-- Source document start --

The Scroll or Megillah, as the book of Esther is referred to in the Hebrew Bible (Tanakh), opens with Vashti’s refusal to come into the king’s presence when he sends his eunuchs ‘to bring Queen Vashti before the king wearing a royal diadem (1:10). That she was wearing only a royal diadem, without any other clothes on her body, is what the rabbis suggest in their interpretation (Babylonian Talmud, Megillah 12b).
An aura of lewdness and debauchery and a ‘tone of excess, buffoonery, and bawdiness’ characterize the opening verses of the book (Berlin 2001: 3). Richard McBee’s painting Vashti’s Tail captures this tone, and presents us with a Vashti acting out the king’s demand. She is represented as a rather bizarre ‘bunny girl’ type of cabaret dancer wearing only her twinkling turreted diadem. Playfully she shows off her tail—only her tail is more that of a monkey than a bunny. We can almost hear the hilarity and raucous response.

-- Source document end --
-- Stored rows start --

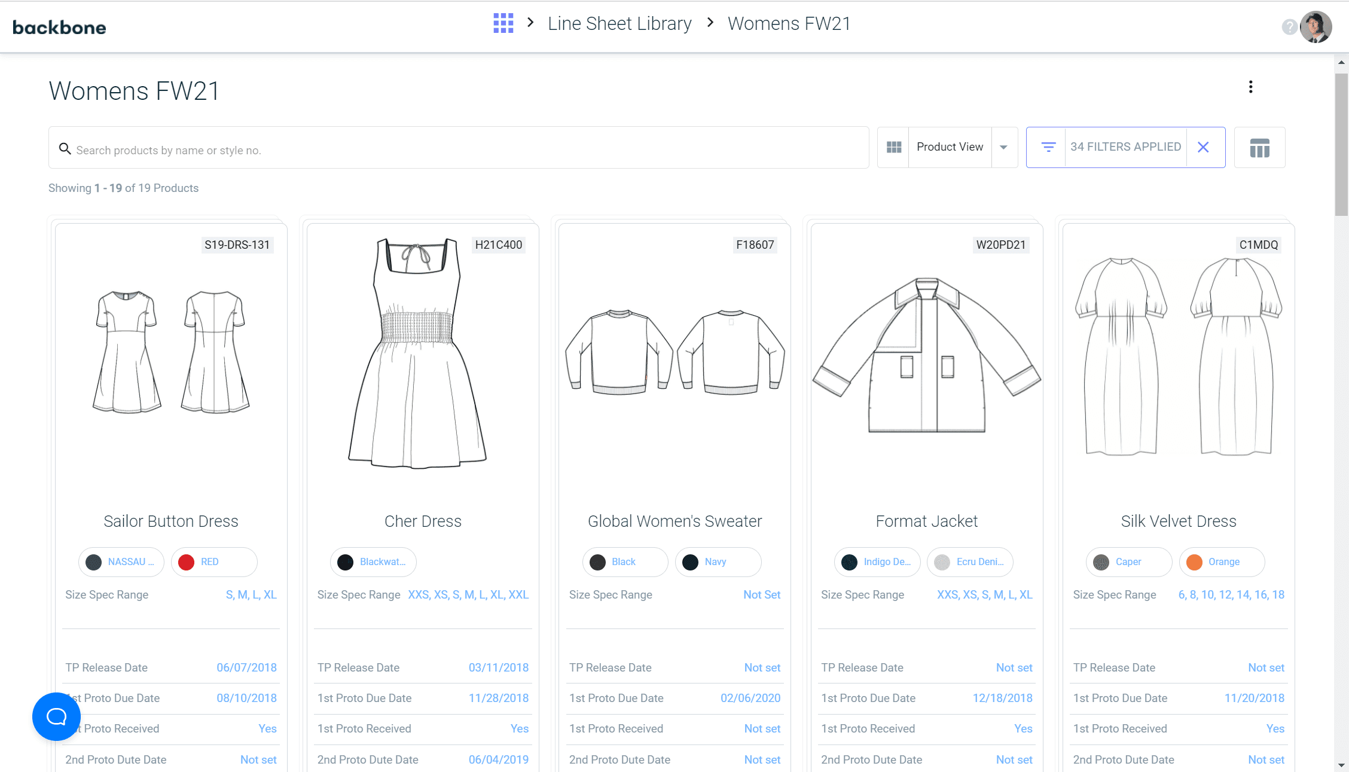Click the search products input field
This screenshot has height=772, width=1349.
458,150
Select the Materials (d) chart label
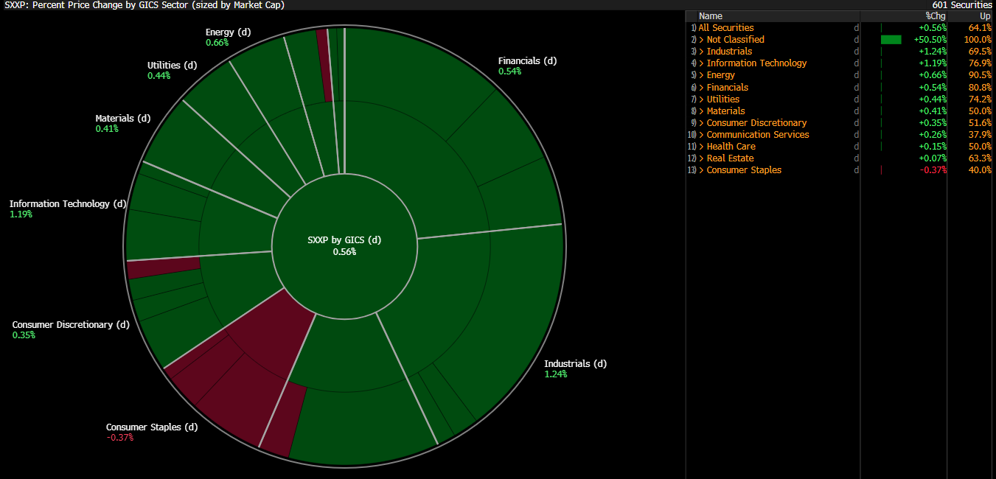The width and height of the screenshot is (996, 479). click(122, 119)
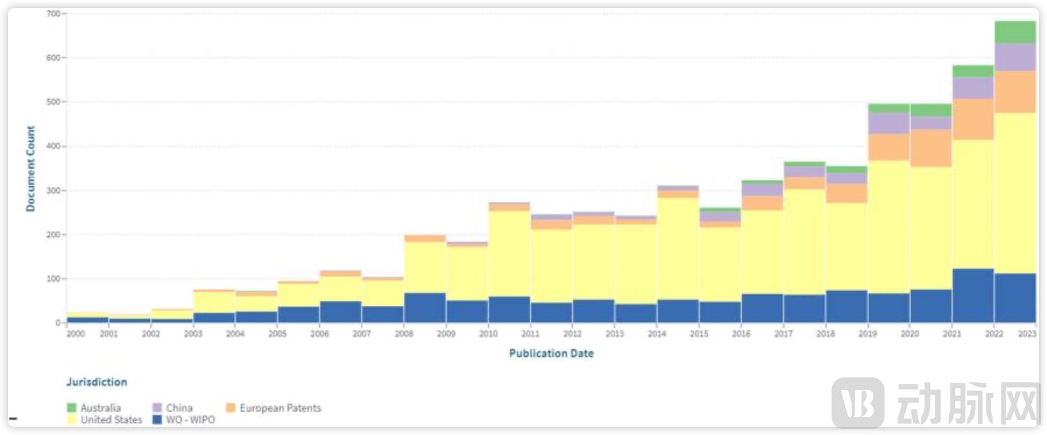
Task: Click the purple China legend swatch
Action: (x=157, y=408)
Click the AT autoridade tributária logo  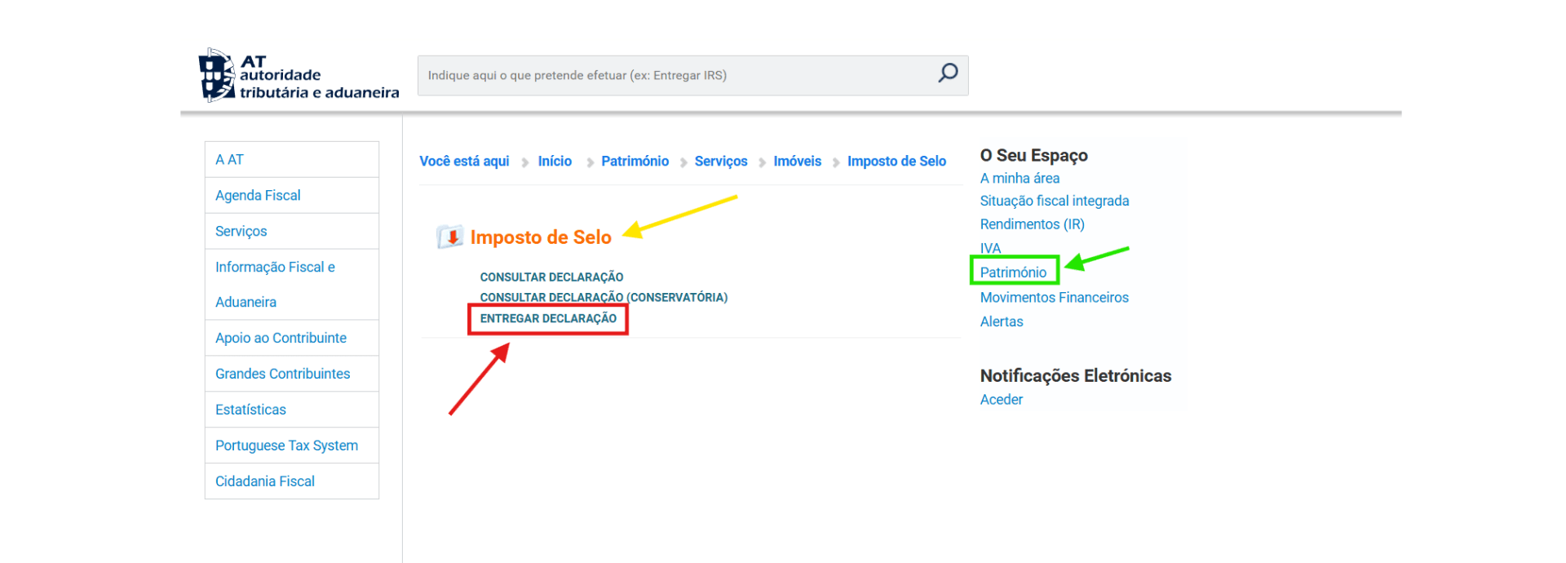click(x=299, y=76)
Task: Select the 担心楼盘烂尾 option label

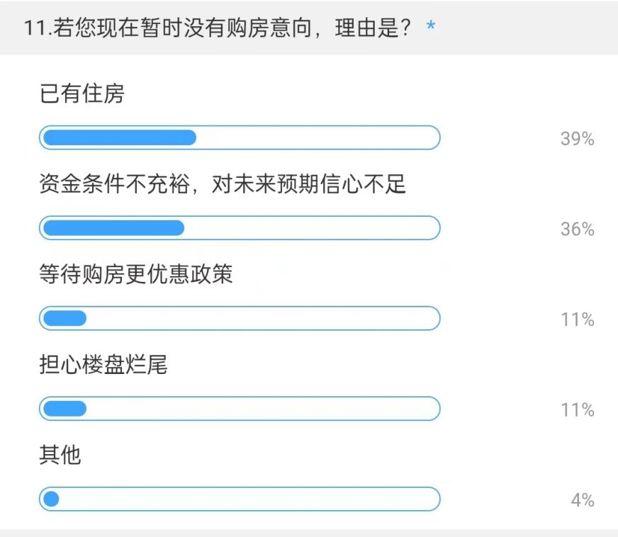Action: click(103, 364)
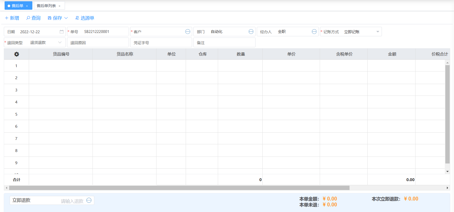Open customer lookup ellipsis button
This screenshot has height=212, width=454.
coord(188,32)
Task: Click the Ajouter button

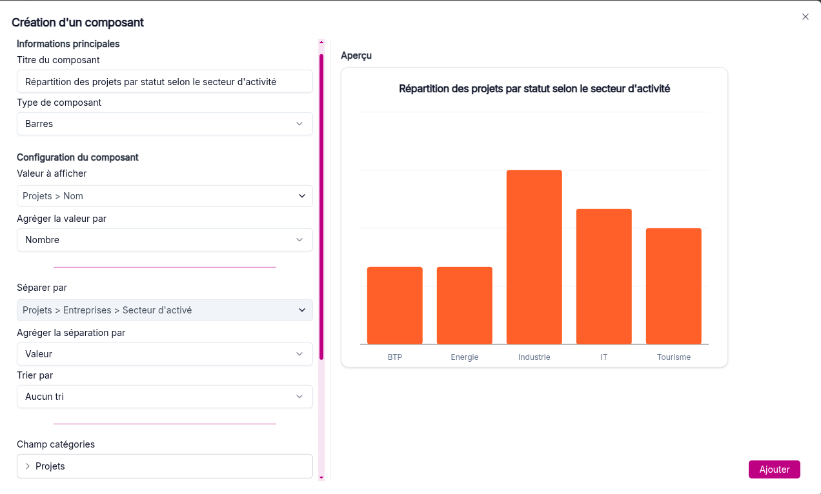Action: 774,469
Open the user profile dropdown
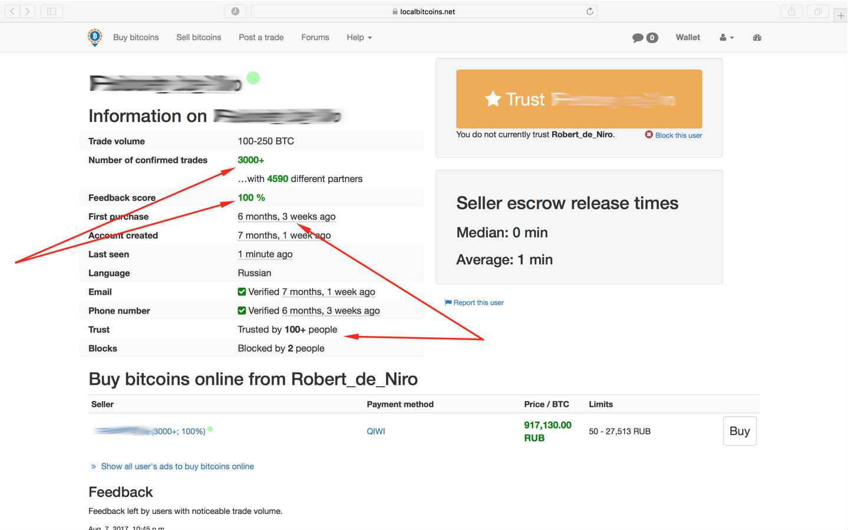The width and height of the screenshot is (848, 530). (726, 38)
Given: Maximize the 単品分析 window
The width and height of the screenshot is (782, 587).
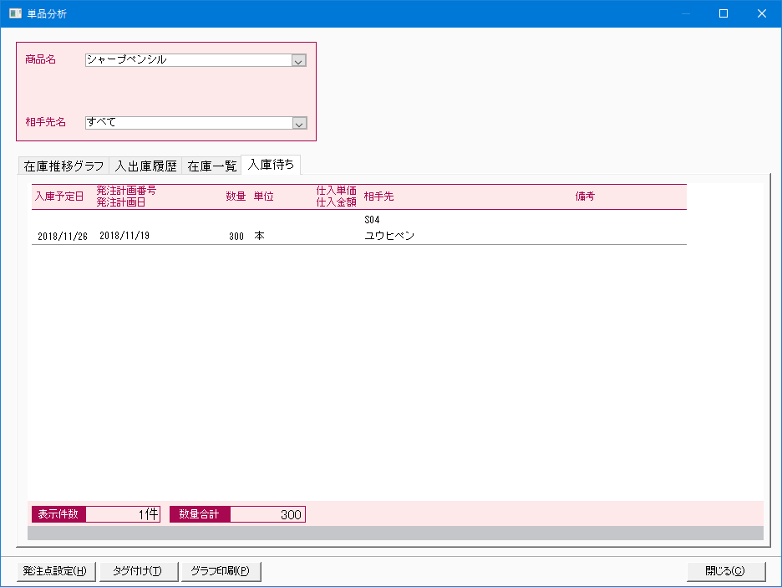Looking at the screenshot, I should [724, 13].
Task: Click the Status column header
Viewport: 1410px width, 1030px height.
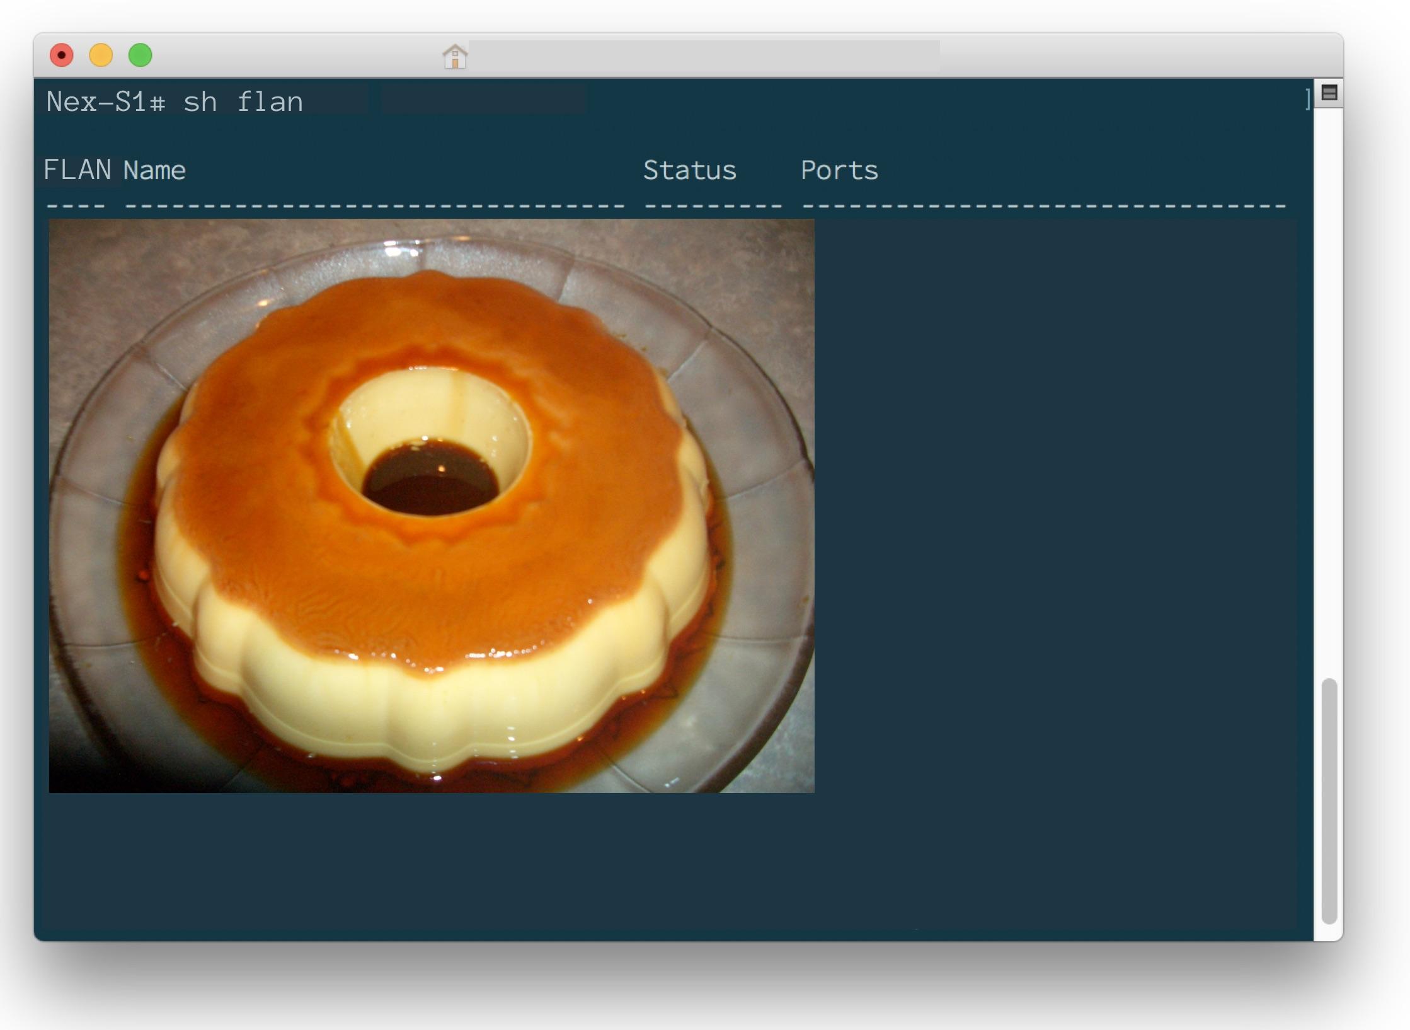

-- Stored rows end --

→ Given problem 1
Name each work that the passage on Vashti and the book of Esther identifies by title.
→ Given problem 2
Extend the passage on Vashti and the book of Esther past its final sentence.

→ Exercise output 1
The book of Esther (also called the Scroll or Megillah), the Hebrew Bible (Tanakh), the Babylonian Talmud, and Richard McBee's painting Vashti's Tail.

→ Exercise output 2
But none of this happens in the biblical text; Vashti does not appear before the king in her crown. Like the figure hiding around the corner in the archway, she refuses to obey and come into the presence of the drunken king and his retinue, for their gratuitous ogling. Frenetic brushwork and unusually juxtaposed, lurid colours work here to stir up the heightened atmosphere that pervades the palace of an easily influenced despot liable to fly into a rage at the slightest provocation and prone to sweeping pronouncements that impact the lives of countless subjects.
In Marc Chagall’s interpretation, it might be said that it is the king who appears to be the buffoon. Adorned in an oversized, decorated gown and crown, outward appearances matter to this king. Chagall’s Vashti, seen in profile, is reflective and calm as she turns her back on the puffed-up king and his entourage. Ahasuerus looms larger-than-life, towering over his four diminutive companions, at the top of stairs; the location might be the city gate, the palace gate, or the entrance to a dungeon of sorts. It would seem the king has come into the presence of Vashti, even if only to banish her forever from his. This is an interesting reversal of Vashti’s refusal to come into the presence of the king. It is telling that Esther, the new queen to follow, also greatly fears coming into the presence of the king, most especially unbidden, as the consequence may be death (4:9–11).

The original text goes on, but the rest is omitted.